Content starts

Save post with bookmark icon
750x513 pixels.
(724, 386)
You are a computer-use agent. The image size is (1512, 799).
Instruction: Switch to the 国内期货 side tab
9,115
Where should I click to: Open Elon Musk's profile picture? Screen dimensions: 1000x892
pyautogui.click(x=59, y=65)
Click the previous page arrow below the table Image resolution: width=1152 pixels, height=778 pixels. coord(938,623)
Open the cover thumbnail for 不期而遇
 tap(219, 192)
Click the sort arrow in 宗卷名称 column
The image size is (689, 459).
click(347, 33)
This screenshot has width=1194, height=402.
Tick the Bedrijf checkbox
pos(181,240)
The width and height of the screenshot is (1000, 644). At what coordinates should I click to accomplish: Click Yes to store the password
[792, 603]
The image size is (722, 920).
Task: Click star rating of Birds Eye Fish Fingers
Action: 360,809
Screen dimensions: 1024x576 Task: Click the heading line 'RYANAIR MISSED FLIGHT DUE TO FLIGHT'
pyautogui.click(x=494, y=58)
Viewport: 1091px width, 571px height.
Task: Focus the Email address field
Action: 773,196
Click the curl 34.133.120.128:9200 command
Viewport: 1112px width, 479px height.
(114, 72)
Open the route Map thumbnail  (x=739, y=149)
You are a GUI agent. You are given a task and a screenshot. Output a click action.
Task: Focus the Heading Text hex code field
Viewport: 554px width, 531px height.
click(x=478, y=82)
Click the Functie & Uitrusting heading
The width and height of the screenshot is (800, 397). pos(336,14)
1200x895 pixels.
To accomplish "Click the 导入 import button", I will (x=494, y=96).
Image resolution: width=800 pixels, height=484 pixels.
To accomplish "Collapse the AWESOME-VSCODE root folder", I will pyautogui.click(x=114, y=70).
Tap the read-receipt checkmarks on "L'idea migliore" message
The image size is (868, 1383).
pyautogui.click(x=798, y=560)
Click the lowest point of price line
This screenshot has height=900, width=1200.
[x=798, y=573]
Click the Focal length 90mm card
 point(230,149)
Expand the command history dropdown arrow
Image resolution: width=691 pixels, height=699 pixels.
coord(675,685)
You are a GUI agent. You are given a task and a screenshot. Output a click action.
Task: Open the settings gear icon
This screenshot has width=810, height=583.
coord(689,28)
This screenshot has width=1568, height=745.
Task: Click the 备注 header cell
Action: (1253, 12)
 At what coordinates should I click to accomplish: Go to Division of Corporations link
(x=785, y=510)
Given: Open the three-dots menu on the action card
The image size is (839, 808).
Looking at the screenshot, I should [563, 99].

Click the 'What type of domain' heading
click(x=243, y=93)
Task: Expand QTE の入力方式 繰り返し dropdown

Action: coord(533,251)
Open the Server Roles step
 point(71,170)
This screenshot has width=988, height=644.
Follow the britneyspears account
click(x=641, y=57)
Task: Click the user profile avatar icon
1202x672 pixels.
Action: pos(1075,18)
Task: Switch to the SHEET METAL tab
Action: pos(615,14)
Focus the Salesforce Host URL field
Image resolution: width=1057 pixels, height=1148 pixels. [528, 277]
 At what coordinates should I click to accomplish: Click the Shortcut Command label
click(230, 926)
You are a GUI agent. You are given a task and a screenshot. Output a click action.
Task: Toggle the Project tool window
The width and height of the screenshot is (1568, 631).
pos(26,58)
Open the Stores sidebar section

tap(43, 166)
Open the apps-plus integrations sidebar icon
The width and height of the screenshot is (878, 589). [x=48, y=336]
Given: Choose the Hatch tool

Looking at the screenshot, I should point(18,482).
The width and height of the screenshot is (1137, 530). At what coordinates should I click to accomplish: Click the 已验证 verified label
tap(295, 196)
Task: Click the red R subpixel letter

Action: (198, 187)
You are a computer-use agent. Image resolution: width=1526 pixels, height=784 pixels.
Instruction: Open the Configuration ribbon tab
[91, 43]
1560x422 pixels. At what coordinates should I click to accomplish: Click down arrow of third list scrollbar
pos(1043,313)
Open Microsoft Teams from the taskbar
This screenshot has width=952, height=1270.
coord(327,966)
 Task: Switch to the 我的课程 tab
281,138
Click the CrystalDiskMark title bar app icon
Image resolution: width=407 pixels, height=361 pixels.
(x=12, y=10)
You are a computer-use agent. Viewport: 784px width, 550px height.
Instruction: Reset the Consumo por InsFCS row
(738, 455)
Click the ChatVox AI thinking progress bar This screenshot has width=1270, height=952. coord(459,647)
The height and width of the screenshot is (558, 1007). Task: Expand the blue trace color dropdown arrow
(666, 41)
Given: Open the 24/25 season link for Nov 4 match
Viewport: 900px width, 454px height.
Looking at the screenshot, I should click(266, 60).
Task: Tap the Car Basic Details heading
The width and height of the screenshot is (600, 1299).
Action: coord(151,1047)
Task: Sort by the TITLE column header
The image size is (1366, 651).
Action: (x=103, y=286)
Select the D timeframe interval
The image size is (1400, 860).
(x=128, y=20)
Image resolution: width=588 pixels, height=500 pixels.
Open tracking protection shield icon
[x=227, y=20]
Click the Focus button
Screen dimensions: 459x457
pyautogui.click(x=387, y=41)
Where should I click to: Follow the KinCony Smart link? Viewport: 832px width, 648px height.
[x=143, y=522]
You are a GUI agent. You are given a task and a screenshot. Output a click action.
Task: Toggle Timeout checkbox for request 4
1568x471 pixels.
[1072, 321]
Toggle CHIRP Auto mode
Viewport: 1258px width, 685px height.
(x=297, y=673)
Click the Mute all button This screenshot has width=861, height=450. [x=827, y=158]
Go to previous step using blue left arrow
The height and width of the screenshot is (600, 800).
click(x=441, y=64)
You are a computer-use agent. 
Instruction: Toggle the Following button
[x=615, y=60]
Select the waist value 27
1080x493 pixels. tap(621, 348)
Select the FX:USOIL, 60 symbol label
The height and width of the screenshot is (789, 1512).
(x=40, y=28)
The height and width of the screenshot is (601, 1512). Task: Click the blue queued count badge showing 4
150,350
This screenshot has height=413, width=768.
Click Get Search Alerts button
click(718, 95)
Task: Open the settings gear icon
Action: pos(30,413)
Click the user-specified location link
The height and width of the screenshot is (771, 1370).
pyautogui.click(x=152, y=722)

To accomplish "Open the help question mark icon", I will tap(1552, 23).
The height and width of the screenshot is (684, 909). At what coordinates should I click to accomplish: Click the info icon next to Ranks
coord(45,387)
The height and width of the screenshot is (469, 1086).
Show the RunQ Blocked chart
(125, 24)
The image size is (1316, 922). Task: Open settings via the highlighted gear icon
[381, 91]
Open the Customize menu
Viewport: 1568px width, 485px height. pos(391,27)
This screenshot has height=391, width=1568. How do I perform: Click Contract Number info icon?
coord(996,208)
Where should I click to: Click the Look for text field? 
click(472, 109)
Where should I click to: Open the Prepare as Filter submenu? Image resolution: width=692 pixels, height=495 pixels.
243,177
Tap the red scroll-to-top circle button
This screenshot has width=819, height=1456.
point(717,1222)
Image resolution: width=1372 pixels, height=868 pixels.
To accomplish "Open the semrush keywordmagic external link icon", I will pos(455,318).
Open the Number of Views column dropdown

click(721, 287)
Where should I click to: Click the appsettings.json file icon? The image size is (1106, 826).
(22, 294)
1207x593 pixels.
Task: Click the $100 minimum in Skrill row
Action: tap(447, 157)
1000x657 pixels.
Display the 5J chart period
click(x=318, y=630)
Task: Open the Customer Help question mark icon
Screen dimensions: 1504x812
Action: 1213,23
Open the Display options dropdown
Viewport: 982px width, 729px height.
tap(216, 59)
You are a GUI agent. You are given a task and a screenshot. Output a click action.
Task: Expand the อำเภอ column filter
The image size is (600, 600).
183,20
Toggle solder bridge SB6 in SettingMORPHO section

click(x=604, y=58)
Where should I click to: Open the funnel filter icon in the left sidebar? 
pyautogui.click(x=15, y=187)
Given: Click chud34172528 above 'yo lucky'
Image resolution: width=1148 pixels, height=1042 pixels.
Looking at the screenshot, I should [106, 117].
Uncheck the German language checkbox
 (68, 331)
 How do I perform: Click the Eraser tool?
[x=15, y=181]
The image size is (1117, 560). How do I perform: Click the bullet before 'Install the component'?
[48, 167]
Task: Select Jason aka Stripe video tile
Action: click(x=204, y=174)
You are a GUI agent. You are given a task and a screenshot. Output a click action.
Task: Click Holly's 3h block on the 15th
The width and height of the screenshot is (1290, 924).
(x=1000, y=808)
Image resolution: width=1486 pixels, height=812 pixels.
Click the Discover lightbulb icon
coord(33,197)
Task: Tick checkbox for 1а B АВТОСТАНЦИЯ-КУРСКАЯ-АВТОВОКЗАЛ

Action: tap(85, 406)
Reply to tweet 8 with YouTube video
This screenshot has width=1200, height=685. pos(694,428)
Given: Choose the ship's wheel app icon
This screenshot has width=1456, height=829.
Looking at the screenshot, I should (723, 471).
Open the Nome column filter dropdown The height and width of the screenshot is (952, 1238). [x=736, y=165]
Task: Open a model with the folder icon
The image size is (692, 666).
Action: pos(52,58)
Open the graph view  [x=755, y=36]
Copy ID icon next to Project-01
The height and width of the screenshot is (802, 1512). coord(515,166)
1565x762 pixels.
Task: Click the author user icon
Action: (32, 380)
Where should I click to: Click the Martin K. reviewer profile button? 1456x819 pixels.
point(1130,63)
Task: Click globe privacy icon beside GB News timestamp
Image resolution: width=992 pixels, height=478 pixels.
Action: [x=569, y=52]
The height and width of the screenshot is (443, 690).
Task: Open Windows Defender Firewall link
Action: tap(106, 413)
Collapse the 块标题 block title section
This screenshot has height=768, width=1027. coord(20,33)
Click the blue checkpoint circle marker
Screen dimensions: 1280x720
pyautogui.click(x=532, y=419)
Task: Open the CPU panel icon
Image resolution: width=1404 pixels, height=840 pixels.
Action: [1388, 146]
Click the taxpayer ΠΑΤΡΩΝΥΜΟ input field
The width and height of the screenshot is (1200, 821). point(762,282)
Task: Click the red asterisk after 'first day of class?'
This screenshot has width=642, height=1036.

Content ends

What lines in the data above carry "computer"? Return them all.

You are a computer-use agent. The image size is (1512, 799).
You are a computer-use agent. Image resolution: width=1526 pixels, height=784 pixels.
You are a computer-use agent. Viewport: 784px width, 550px height.
You are a computer-use agent. 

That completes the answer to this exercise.